Note the slight tilting of the floor; this was an early medieval feat of engineering---when the Shannon River's water rose and spilled into town, it would flow in one door and out the other.

J. J. Hough's

Travelers love Hough's, where on spring and summer nights there's usually a sing-along around the German piano. Try the cocktails or the house special, Shakalaka Boom, a mix of Irish whiskey and Bailey's cream liqueur. Note the walls decorated with business cards, testifying to the pub's popularity the world over. Side rooms lead to a beer garden with wooden chairs and tables. You can also join in card games with the locals, and there's generally traditional music on Saturday night and most nights between April and October. The owner, Mick Hough, has been known to launch into song himself on occasion. If you're feeling peckish, 10 different styles of pizza are served from lunchtime to closing time.

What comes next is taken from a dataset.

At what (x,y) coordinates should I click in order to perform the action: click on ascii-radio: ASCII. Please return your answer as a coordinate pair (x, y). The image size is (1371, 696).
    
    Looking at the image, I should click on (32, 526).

Main St., Banagher, Ireland

Ramsbottom's Bar

For a glimpse of old Ireland, call into Ramsbottom’s in Lower Main Street where a log fire burns brightly beside comfy settees. It started out in the 1870s selling animal feed and importing the finest teas, wines, and brandies, but this former grocery-cum-bar now sells only alcohol, although reminders of its past are all around. The original bacon-slicing machine from the grocery shop is on display; walls are adorned with sepia-tinted photographs, whiskey and cigarette signs, and record sleeves featuring John McCormack and Bing Crosby, and banknotes from around the world are pinned to the bar. For €2, you can select your own five tunes from the jukebox, sit back, and enjoy a flawless pint.